Alors que les Etats-Unis approchent du seuil des 100.000 décès dus au coronavirus, le New York Times a décidé de rendre hommage à ces victimes ce dimanche 24 mai, en couvrant entièrement sa Une des noms de 1.000 morts américains du Covid-19.
«Ils n'étaient pas simplement des noms sur une liste. Ils étaient nous», écrit le grand quotidien américain en introduction de sa liste macabre. Et celui-ci de justifier sa démarche : «Les chiffres ne peuvent à eux seuls montrer l'impact du coronavirus sur l'Amérique.»
the front page of sunday’s @nytimes. pic.twitter.com/L2xF8fPg4u
— Josh Crutchmer (@jcrutchmer) May 23, 2020
Comme elle l'explique dans un article publié sur le site web du New York Times l'instigatrice de cette Une, la rédactrice en chef adjointe du pôle graphique, Simone Landon, voulait représenter le chiffre de 100.000 morts d'une manière qui traduisait à la fois l'immensité et la variété des vies perdues.
Mettre 100.000 points ou bonshommes sur une page «ne vous dit pas grand-chose sur qui étaient ces gens, sur la vie qu’ils menaient, sur ce que cela signifie pour nous en tant que pays», déclare-t-elle. Elle a donc eu l'idée de fouiller dans les nécrologies et avis de décès des quatre coins du pays, et d'en extraire 1.000 noms de victimes du coronavirus (soit 1 % du bilan humain total, qui s'élève à 97.000 décès), accompagnés à chaque fois d'une petite phrase «qui dépeint le caractère unique de chaque vie perdue», explique le New York Times.
Ce qui donne par exemple «Alan Lund, 81 ans, Washington, chef d'orchestre avec 'l'oreille la plus extraordinaire'», «Lila A. Fenwick, 87 ans, New York, première femme noire diplômée de la Faculté de droite de Harvard», ou encore «Bassey Offiong, 25 ans, Michigan, voyait ses amis dans leurs pires moments mais en faisait ressortir le meilleur».
Une Une sans image, «une première dans l'époque moderne»
Résultat, une Une impressionnante, et sans doute historique.

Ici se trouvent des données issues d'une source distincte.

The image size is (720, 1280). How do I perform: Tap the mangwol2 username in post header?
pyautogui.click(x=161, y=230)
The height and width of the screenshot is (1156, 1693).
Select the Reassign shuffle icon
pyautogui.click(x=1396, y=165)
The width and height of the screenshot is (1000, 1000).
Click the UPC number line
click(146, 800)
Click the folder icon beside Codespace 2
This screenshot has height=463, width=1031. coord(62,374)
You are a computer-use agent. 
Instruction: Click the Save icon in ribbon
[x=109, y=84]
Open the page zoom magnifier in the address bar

En effet, Tom Bodkin, directeur de la création du New York Times, ne se souvient pas d'avoir déjà vu auparavant, en quarante ans de maison, une Une sans image. «C'est certainement une première dans l'époque moderne.»
L'accueil du grand public a été très enthousiaste, puisque l'image de la Une, partagée sur Twitter par le quotidien samedi après-midi, a été retweetée plus de 60.000 fois et aimée par plus de 115.000 personnes. Un tweet depuis supprimé à cause d'une erreur dans un nom, et remplacé par une photo de la Une avec la correction.
Le prestigieux journal américain, fondé en 1851, avait déjà fait parler de lui pour une Une percutante début mai. Pour représenter l'explosion du chômage causée par la crise du coronavirus, le quotidien avait imprimé sur le haut de sa Une un graphique montrant l'évolution mensuelle du nombre d'emplois aux Etats-Unis. Pour le mois d'avril 2020, avec 20,5 millions d'emplois perdus, le point se situait carrément en dehors du graphique, tout en bas de la page.